CLAVISTER'S EXTRAORDINARY GENERAL MEETING IS PROPOSED TO RESOLVE ON ISSUE AUTHORIZATION, AMENDMENT OF ARTICLES OF ASSOCIATION AND MORE

The board of Clavister Holding AB (”Company") has decided to convene an extraordinary general meeting (the “EGM”) on Monday, December 11, 2017, as the Company is negotiating a credit facility of EUR 20,000,000 (the "EIB Loan") with the European Investment Bank (the "EIB"). To enable the Company to reach a favorable agreement with the EIB, the board proposes that the EGM authorizes the board (the “Issue Authorization”) to issue 1,800,000 warrants free of charge or at a subscription price of SEK 0.1 to the EIB, each entitling the EIB to subscribe for one (1) share in the Company at a strike price corresponding to the share's quota value (the "EIB Issue").

The Issue Authorization is also proposed to give the board the rights to issue up to 4,312,608 warrants to Tagehus Holding AB ("Tagehus") in order to fulfill the Company’s obligations towards Tagehus under the previously announced financing agreement.

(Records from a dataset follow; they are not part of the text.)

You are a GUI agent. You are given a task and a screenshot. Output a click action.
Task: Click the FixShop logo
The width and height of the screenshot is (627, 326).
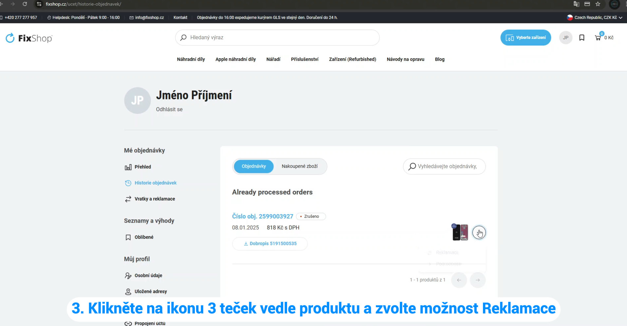pyautogui.click(x=29, y=38)
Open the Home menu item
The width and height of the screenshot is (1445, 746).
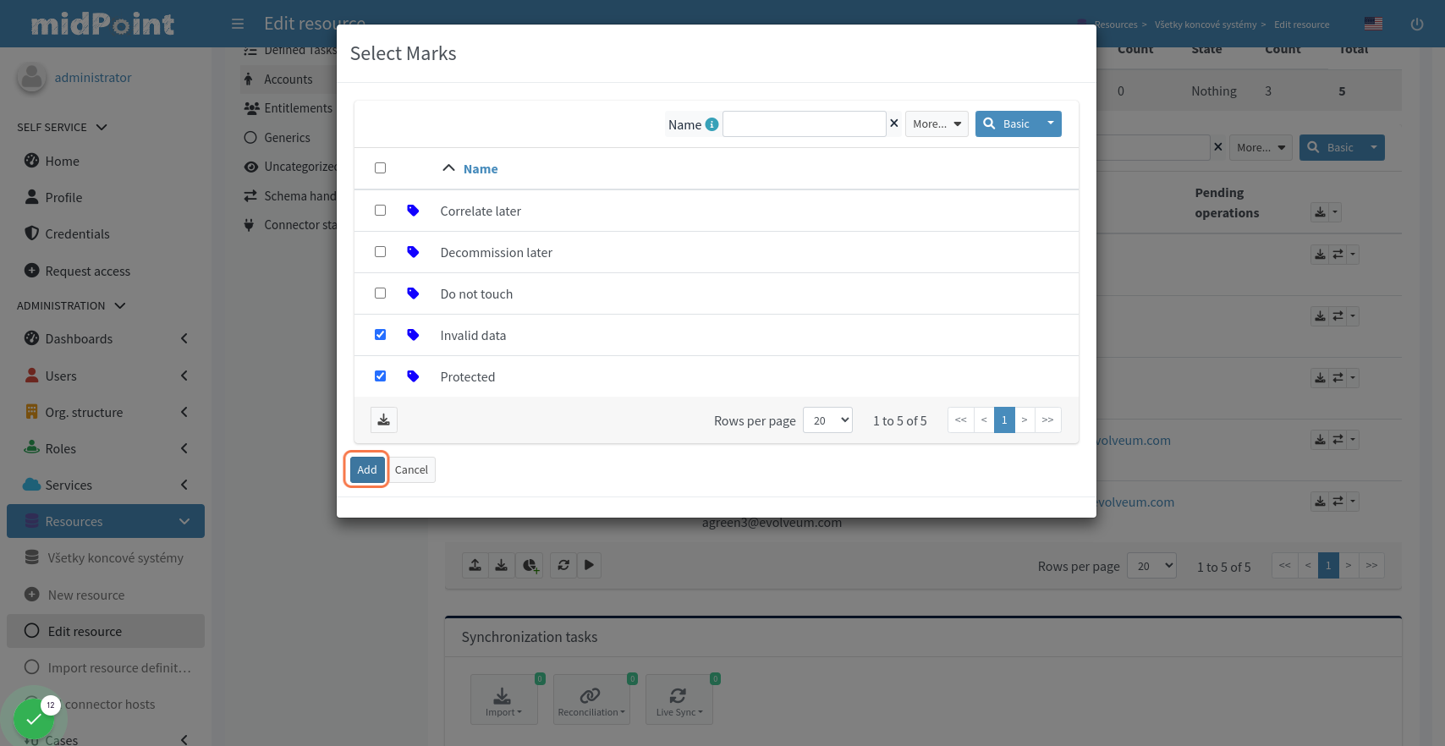click(x=62, y=162)
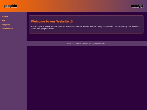This screenshot has height=110, width=147.
Task: Open the Projects sidebar link
Action: pos(6,25)
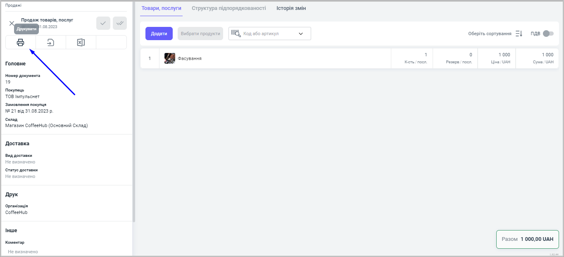
Task: Click the print (Друкувати) icon
Action: 20,42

To enable the warrant issues, the board also proposes that the EGM increase the limits of the number of shares and the share capital in the Company’s Articles of Association. Since the former chair of the board of directors, Björn Norrbom, has resigned from his position in August 2017, as previously communicated, and the board director Ilkka Hiidenheimo has informed the Company that he intends to resign from his position, the nomination committee proposes that Bo Askvik is elected as a new board director. Following the Annual General Meeting 2017, the board has established certain board committees. In consequence, the Nomination Committee proposes additional remuneration for the directors on those committees.

The EIB Loan

The Company is currently in negotiations with the EIB over a potential financing agreement of up to EUR 20,000,000 over multiple tranches. The EIB Loan is subject to approvals being obtained by both parties and successful financial negotiations. As a part of the loan agreement it is foreseen that the EIB shall be issued warrants in addition to interest payments. The Company aims to finalize the negotiations prior to the EGM but wants to emphasize that there is currently no binding agreement in place with the EIB. The Company has announced information on the negotiations with EIB in a separate press release.

The EIB issue

As part of the EIB Loan, the EIB is prepared to offer a lower interest rate to the Company if the Company issues 1,800,000 warrants free of charge or at a subscription price of SEK 0.1 to the EIB, each entitling the EIB to subscribe for one share in the Company at a strike price corresponding to the share's quota value.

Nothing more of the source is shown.